Handling Sync Failures in Azure Data Factory: Ensuring Data Consistency with Time-Based Filters

Haz_45Write · April 20, 2025, 6:45pm

Hey folks, I need some advice on my Azure Data Factory setup. I’m syncing a big Azure SQL DB (millions of rows) with an on-prem read-only DB every 5 minutes. I’m using an UPSERT with a time-based filter to keep things efficient:

WHERE [HistoryDate] >= '@{formatDateTime(pipeline().parameters.windowStart, 'yyyy-MM-dd HH:mm')}' 
AND [HistoryDate] < '@{formatDateTime(pipeline().parameters.windowEnd, 'yyyy-MM-dd HH:mm')}'

My worry is about pipeline failures. If the connection drops and I rerun the pipeline later, the time window will be different. This means I might miss data from the original time slot.

Am I on the right track here? How do you handle sync failures without losing data in time-sensitive setups? Any tips or tricks would be super helpful!

Thanks in advance for your input!

Echo_Vibrant · April 29, 2025, 11:57am

hey haz, good question! i’ve dealt with similar issues. one trick is to use a separate control table to track successful sync windows. when rerunning, check this table and adjust your time filter accordingly. also, consider adding a buffer to your end time (like +10 mins) to catch any stragglers. hope this helps!

DancingButterfly · April 28, 2025, 6:36pm

Your approach is sound, but there’s room for improvement. Consider implementing a watermark-based system. Store the last successfully processed timestamp in a separate table. When rerunning after a failure, use this watermark instead of fixed time windows. This ensures you don’t miss data, even if the original time slot has passed.

Additionally, implement error handling and retry logic within your pipeline. This can help mitigate temporary connection issues without requiring manual intervention. For data consistency, you might also want to add a ‘ProcessedFlag’ column in your source database.
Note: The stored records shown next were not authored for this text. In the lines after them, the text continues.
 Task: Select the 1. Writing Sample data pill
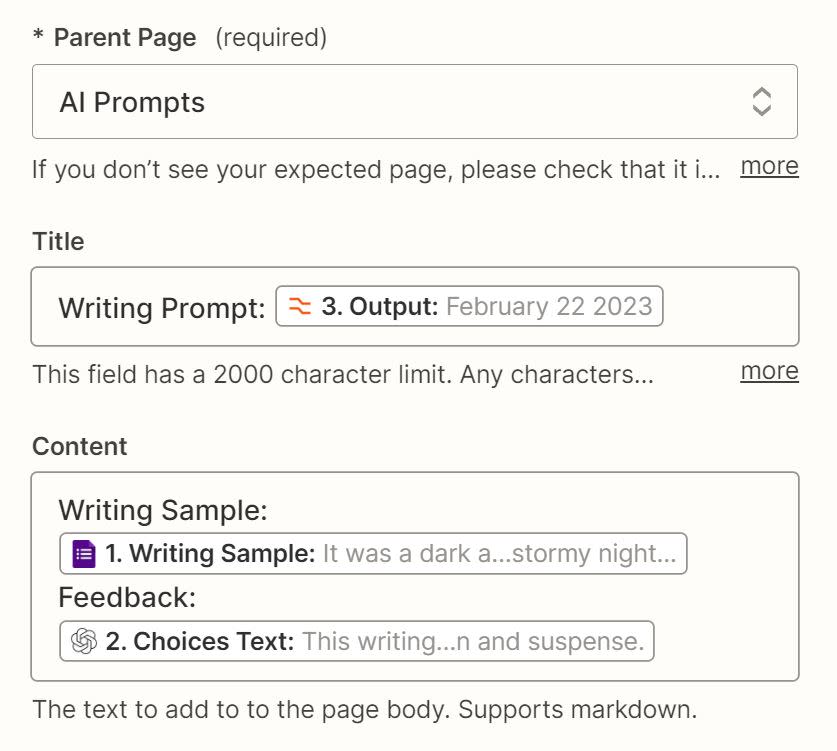click(373, 554)
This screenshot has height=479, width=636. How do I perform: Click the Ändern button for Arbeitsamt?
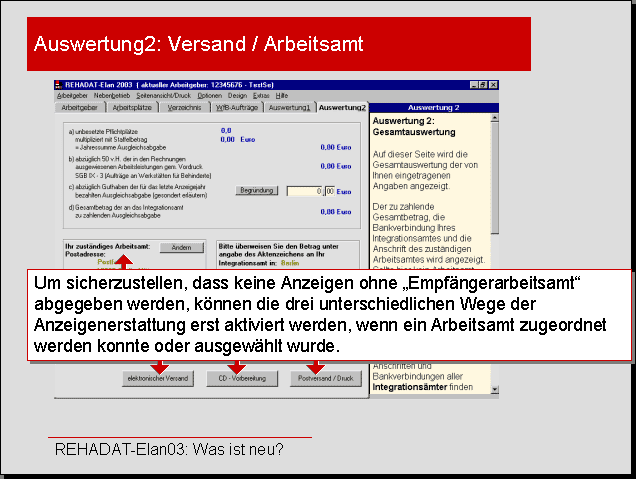pos(181,247)
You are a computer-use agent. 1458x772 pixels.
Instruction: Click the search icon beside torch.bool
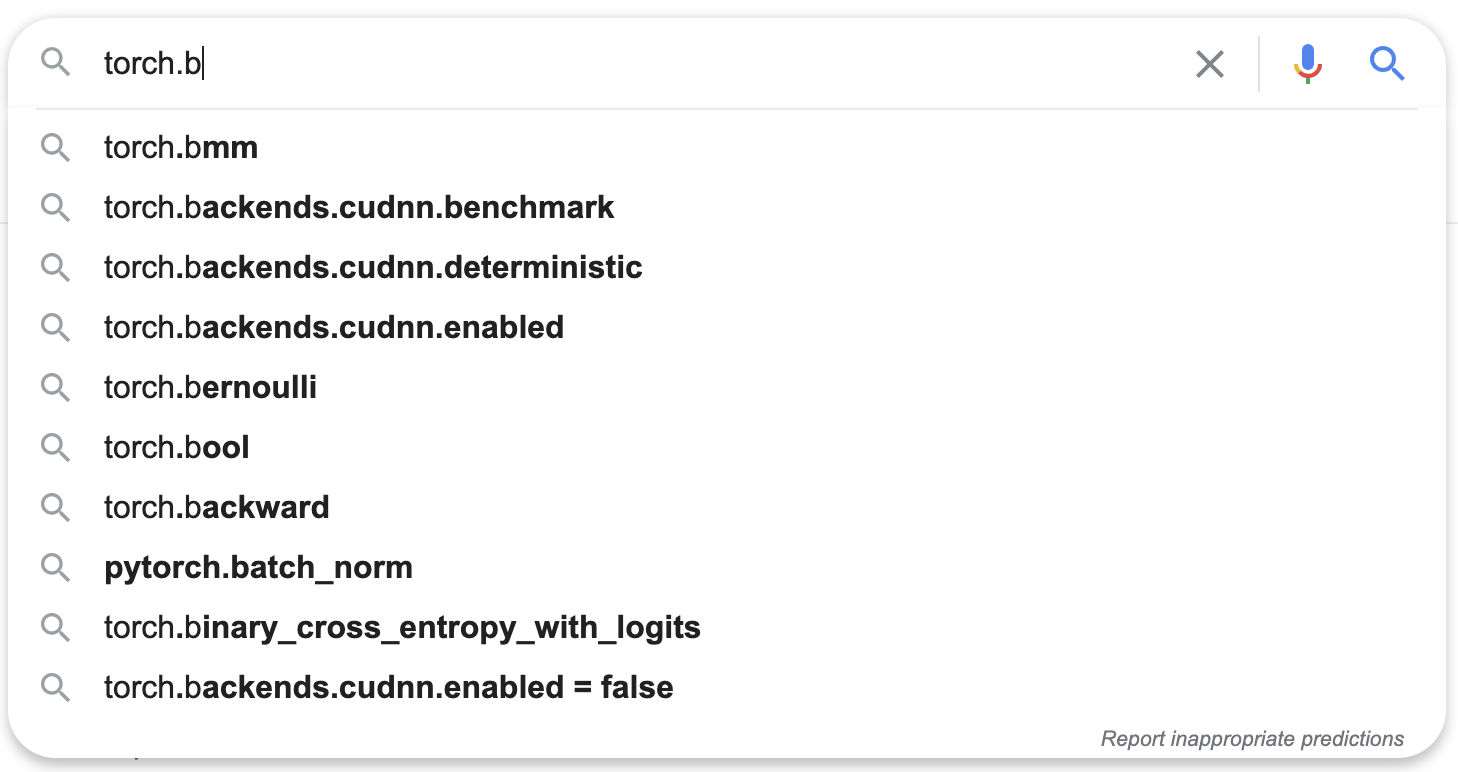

Mark records as processed only after successful sync, allowing you to easily identify and retry failed transfers.

Remember, regular monitoring and alerting are crucial for quickly addressing sync failures in time-sensitive setups.

Ryan_Nebula · April 27, 2025, 1:45pm

heya Haz! have you thought about using change tracking in your source DB? it can help pinpoint exactly what changed since last sync, avoiding time window issues. also, whats your error handling like? maybe add some logging to capture failed runs details? curious to hear more about ur setup!